*Supplied material*.
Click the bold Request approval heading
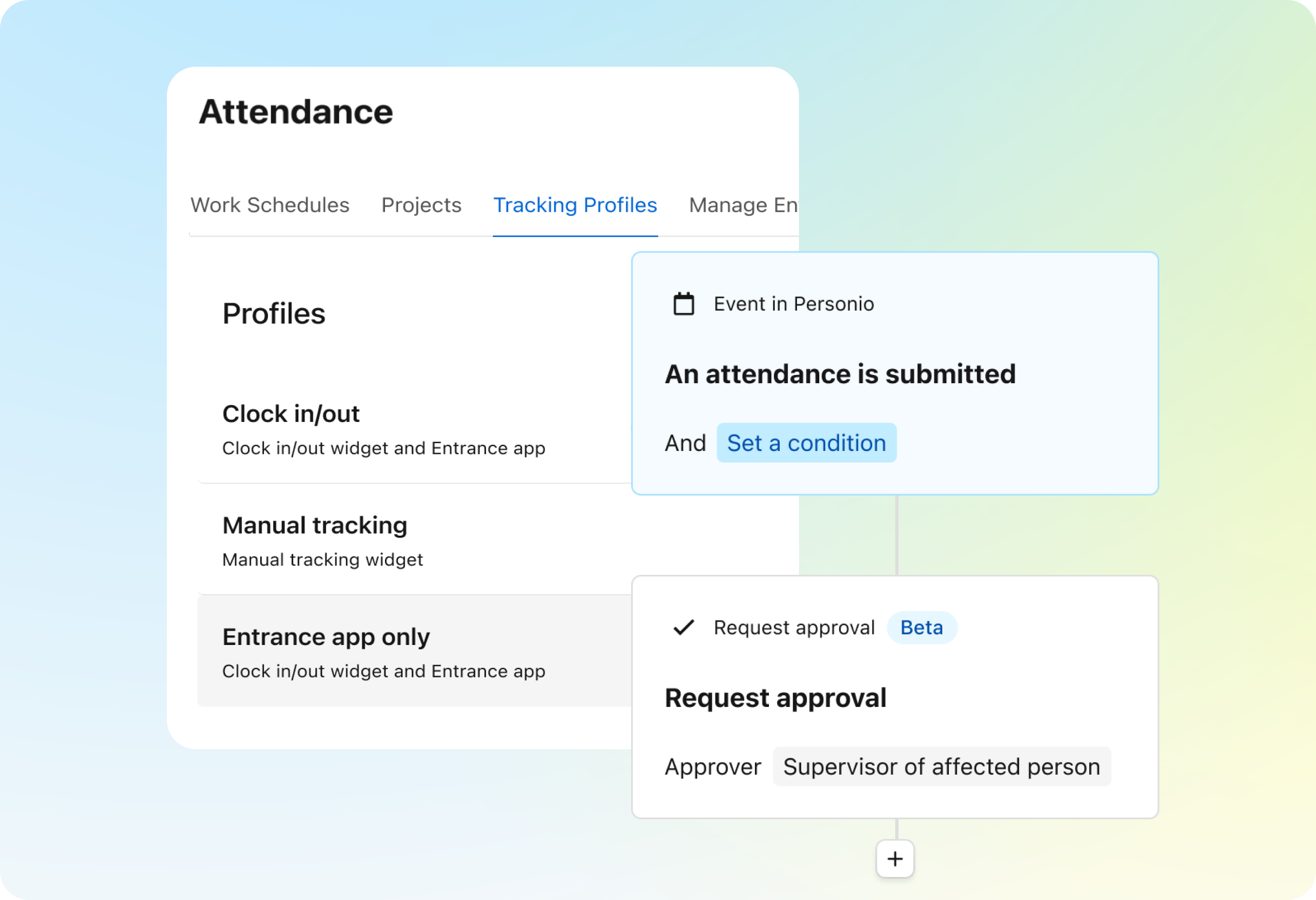 (775, 698)
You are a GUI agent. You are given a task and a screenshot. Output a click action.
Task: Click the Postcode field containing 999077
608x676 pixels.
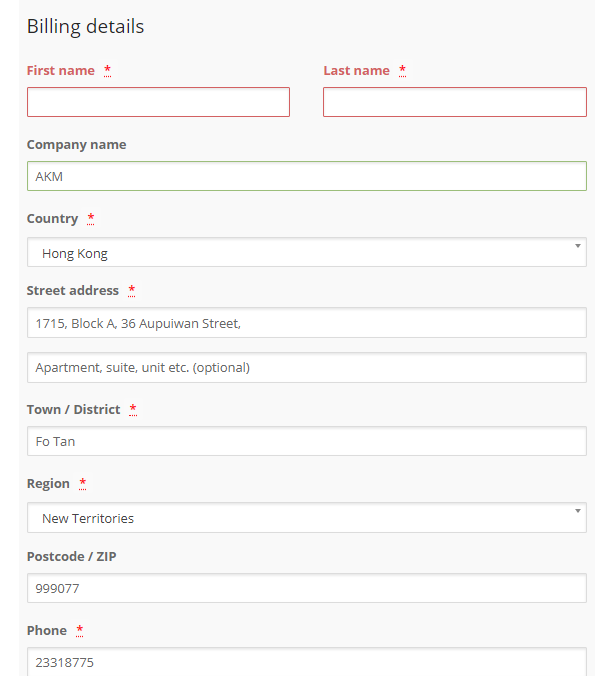pyautogui.click(x=306, y=588)
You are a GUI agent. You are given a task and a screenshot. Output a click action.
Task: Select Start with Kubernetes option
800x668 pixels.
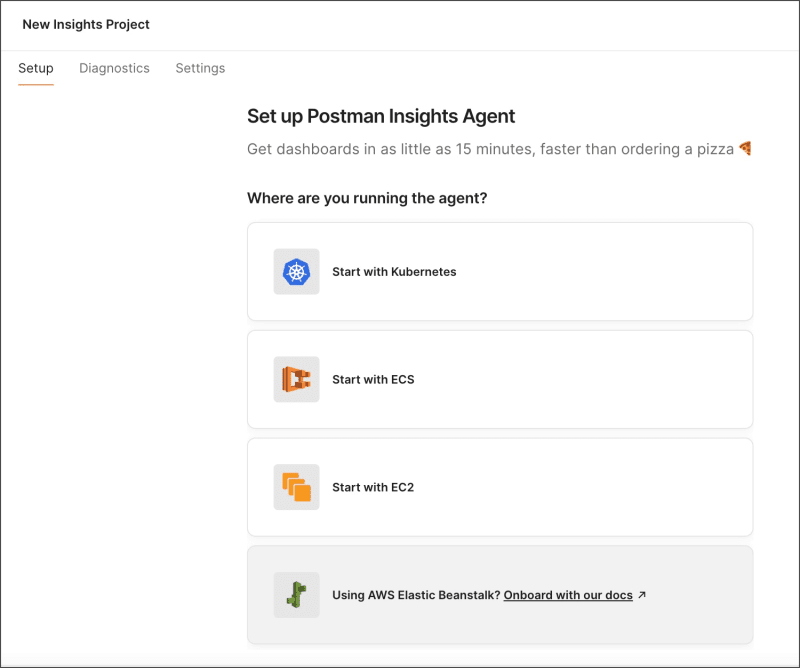point(394,272)
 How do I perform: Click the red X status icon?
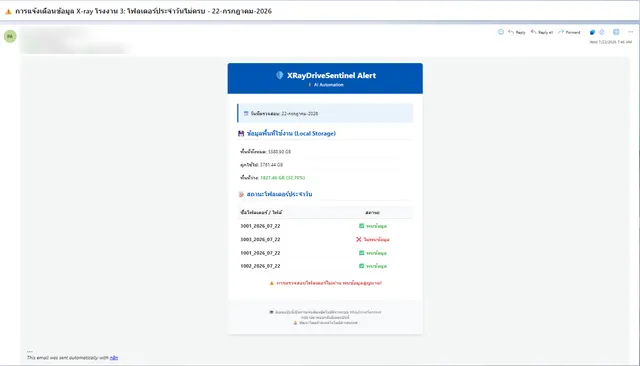(359, 240)
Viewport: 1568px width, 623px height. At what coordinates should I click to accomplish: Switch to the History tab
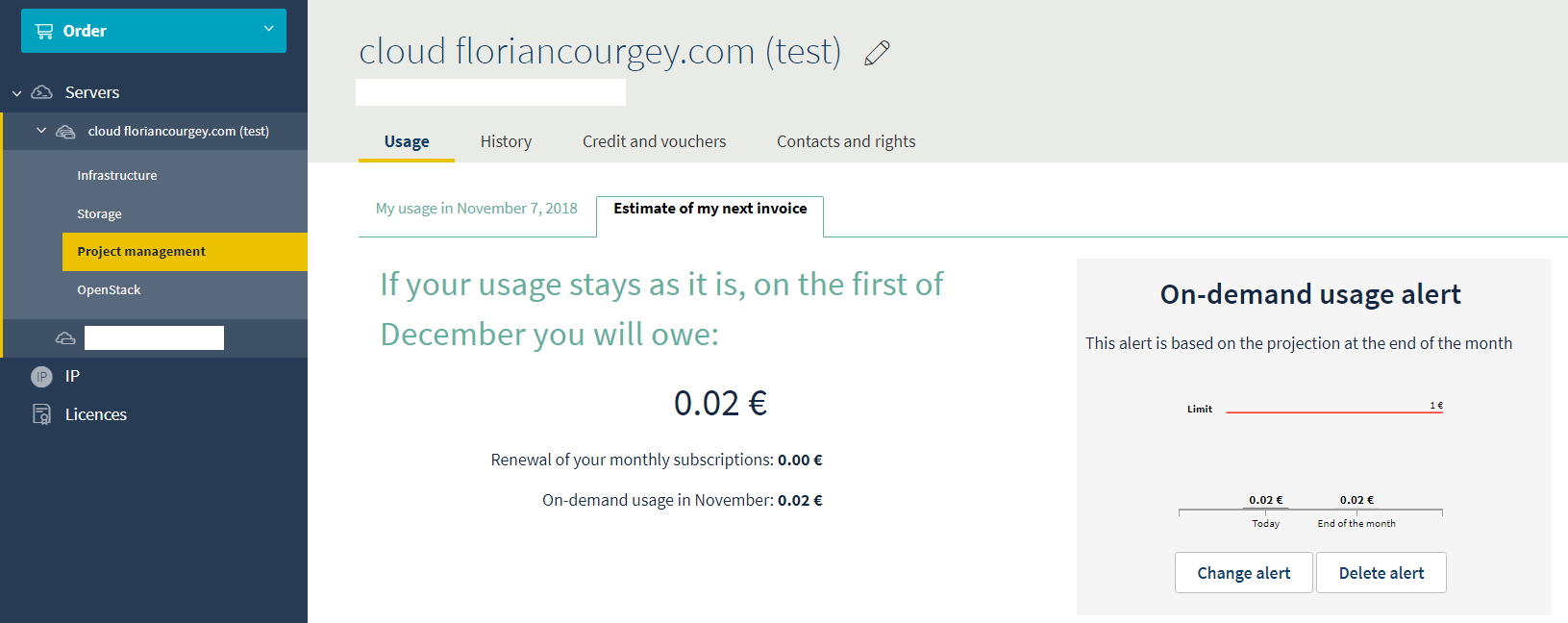(506, 141)
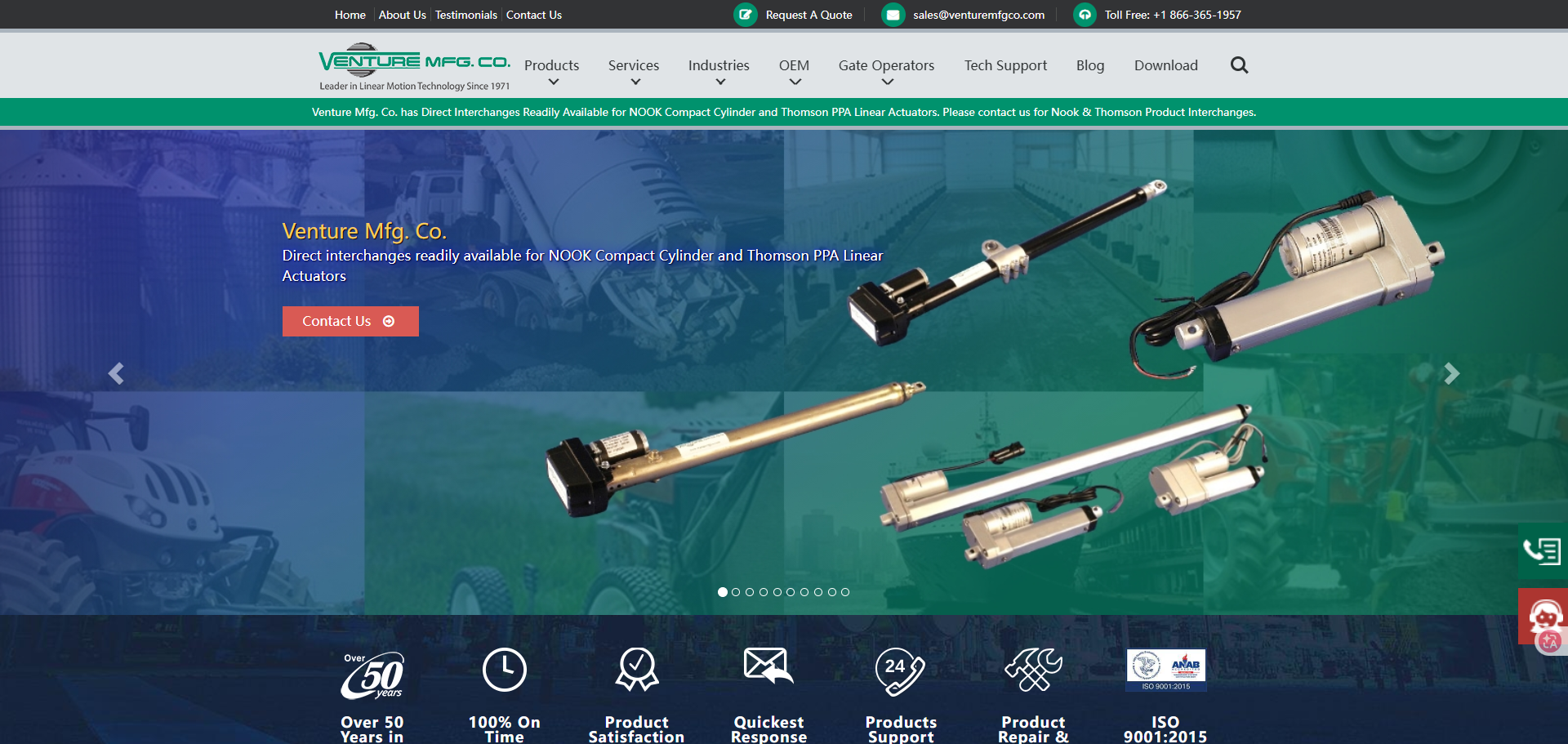
Task: Click the search magnifier icon in navigation
Action: pyautogui.click(x=1239, y=65)
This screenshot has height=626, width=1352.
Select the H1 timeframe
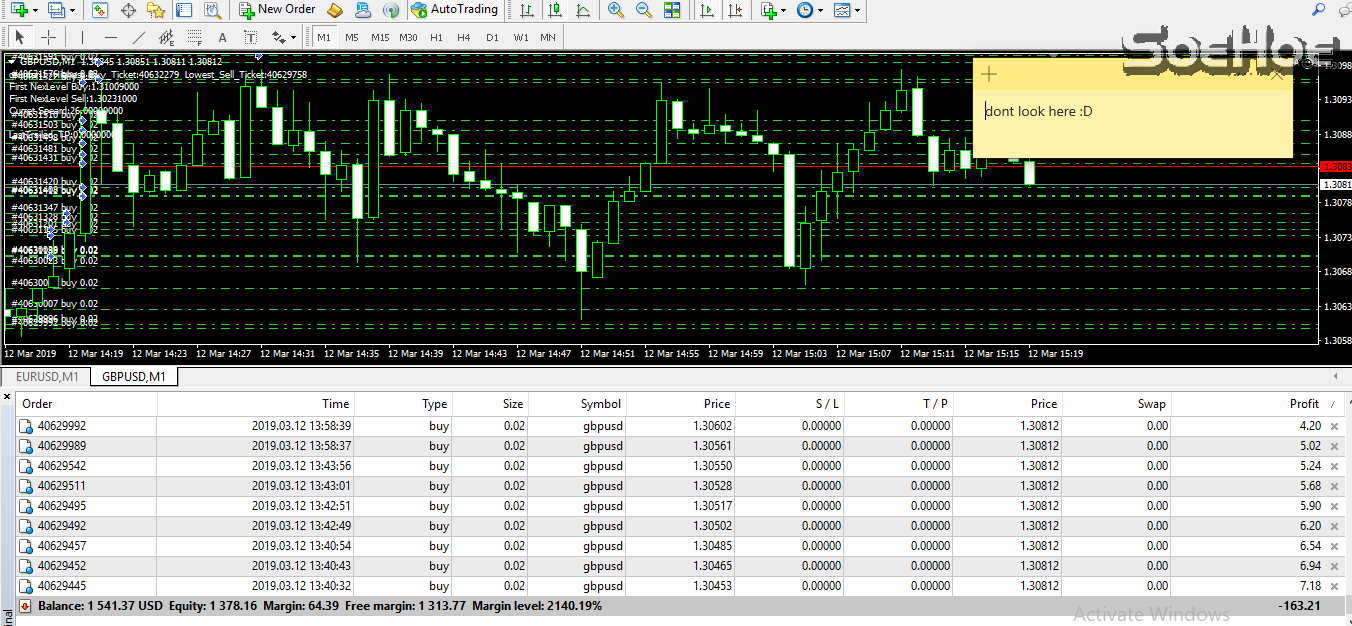click(436, 37)
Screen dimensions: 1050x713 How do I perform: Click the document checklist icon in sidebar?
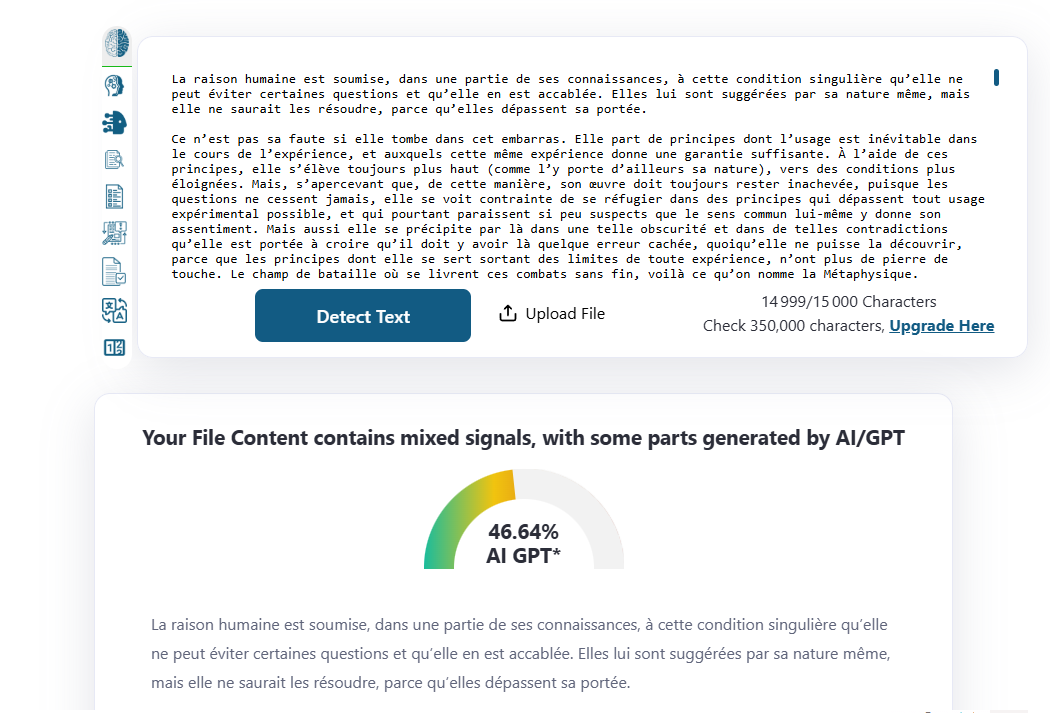pyautogui.click(x=115, y=197)
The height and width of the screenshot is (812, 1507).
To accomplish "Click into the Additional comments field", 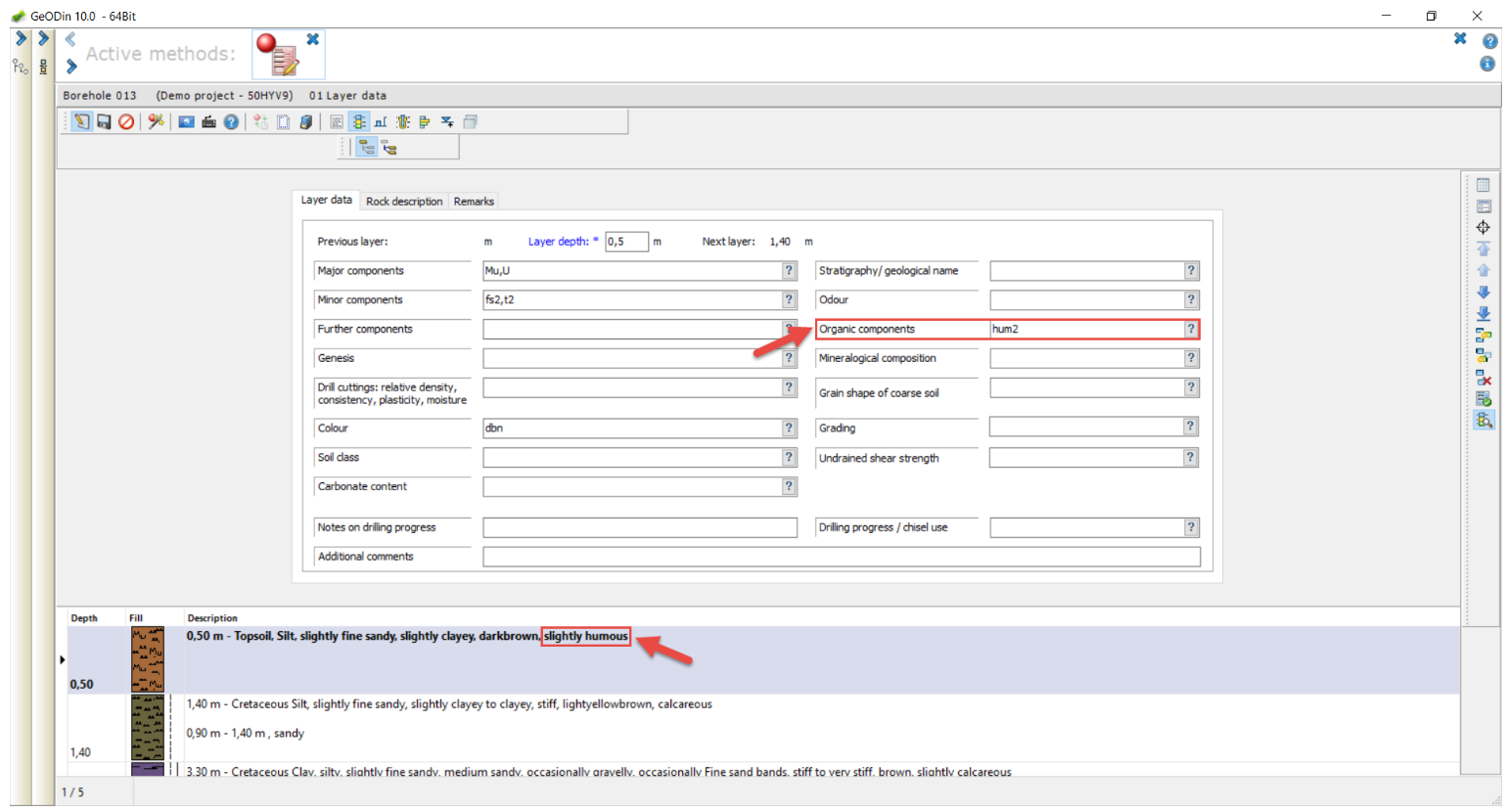I will point(841,557).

*Your task*. All lines in the preceding records that hold the word "screenshot" need to be copied.

*Answer to this task*.
You are a GUI agent. You are given a task and a screenshot. Output a click action.
You are a GUI agent. You are given a task and a screenshot. Output a click action.
This screenshot has height=626, width=1352.
The height and width of the screenshot is (812, 1507).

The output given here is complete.